Mark Clarke’s innovative new exhibition challenges our perception of collecting and remembering, and art versus accumulation. In a series of surprisingly cheery assemblage sculptures Belfast born Mark ponders the theme of life, love and loss. Using familiar mantelpiece ornaments, junk shop tat and car boot treasures, these poetic interpretations of the homemade shrine explore dementia, obsession, good and bad taste, fine art versus outsider art, displacement behaviour and celebrity culture.

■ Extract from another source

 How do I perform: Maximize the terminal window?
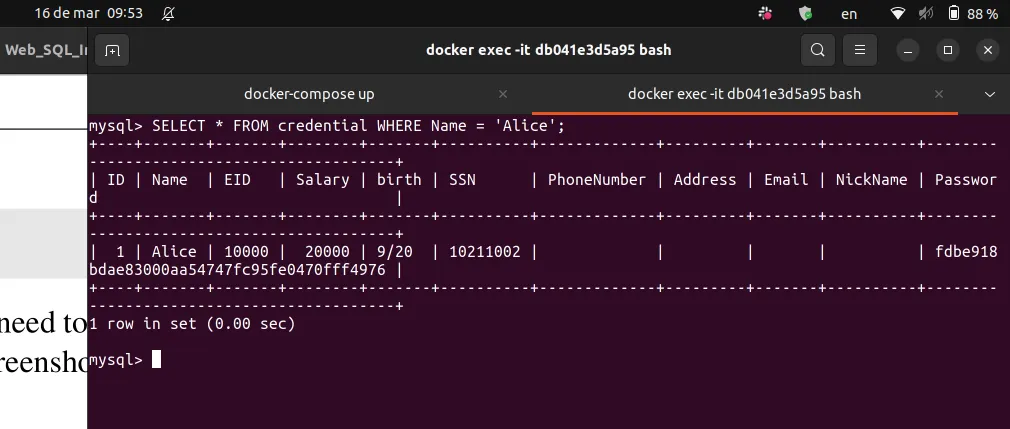click(x=948, y=50)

Mark Clarke’s latest piece of work, that takes the form of five monumental, crowded shelves, was inspired by his mother, who died of Alzheimer's, and is a poetic reinterpretation of her homemade shrines. The idea for Clarke's vast assemblages came to him when clearing out the family house in Belfast after her death. The shelves are arranged in various themes: Dinnertime, Once Upon A Time, Time To Kill, Showtime and Prime Time and are made up of over 1000 disparate individual objects. Although no one piece is of any particular financial value, every piece is imbued with imagined memories, a modern day momento mori. The objects that range from tourist dolls and China dogs to tambourines and paint tins, form an unexpected counterpoint to the fancy French collection of Joséphine Bowes, who collected her own possessions for the The Bowes Museum founded in the 19th century.
MARK CLARKE BIO
Belfast born Mark Clarke is an assemblage artist known for his complex 3D narratives that are a collage of anachronistic cultural references. Notable works include Clarke’s Cabinets of Cures commissioned by Wellcome Collection, Belfast Boy: Clarke’s Cabinet of Home, Heart and Hearth for The Holburne Museum and Clarke’s Cabinet of Eyries for Alexander McQueen.
Clarke studied Visual Communications at Edinburgh College of Art. After graduation he worked on a wealth of media titles from The Guardian to Honey magazine. In the 1990’s he contributed to many TV and film projects with clients including Dreamworks Productions, BBC and Carlton Television.
In 2009 he relocated to the west country to concentrate on more long-term art based projects. He works out of his studio overlooking Bristol and divides his time between his Somerset home, London and his native Belfast.